(Source material begins)

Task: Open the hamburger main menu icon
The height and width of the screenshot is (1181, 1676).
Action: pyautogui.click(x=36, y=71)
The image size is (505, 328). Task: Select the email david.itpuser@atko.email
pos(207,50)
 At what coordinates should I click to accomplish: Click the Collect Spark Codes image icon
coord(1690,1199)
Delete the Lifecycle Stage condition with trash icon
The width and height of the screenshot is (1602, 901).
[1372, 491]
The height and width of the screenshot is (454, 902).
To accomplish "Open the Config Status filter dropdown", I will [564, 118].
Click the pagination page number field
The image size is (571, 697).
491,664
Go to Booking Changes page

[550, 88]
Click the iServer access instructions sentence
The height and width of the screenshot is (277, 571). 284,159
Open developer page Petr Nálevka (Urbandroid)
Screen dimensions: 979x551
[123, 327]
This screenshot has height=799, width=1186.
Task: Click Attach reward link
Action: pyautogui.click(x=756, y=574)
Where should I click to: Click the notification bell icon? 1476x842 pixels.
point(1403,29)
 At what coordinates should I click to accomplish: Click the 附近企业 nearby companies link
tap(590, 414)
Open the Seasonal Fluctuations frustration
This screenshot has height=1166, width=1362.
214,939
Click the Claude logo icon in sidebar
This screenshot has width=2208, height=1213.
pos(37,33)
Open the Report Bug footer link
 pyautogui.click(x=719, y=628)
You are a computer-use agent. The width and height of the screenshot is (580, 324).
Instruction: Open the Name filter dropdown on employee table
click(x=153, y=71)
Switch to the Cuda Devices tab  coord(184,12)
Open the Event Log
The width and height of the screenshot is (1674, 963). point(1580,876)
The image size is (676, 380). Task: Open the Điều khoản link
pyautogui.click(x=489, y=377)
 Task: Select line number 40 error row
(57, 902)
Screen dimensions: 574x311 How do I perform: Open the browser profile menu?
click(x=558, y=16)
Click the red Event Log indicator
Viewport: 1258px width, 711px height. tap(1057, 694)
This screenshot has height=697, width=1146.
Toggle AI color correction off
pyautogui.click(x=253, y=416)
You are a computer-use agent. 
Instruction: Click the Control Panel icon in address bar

(Source material ends)

About this exercise:
Retype exactly. Start at the line with "This screenshot has height=697, width=1146." and stop at the last line of the data.

Result of the exercise:
This screenshot has height=697, width=1146.
Toggle AI color correction off
pyautogui.click(x=253, y=416)
You are a computer-use agent. 
Instruction: Click the Control Panel icon in address bar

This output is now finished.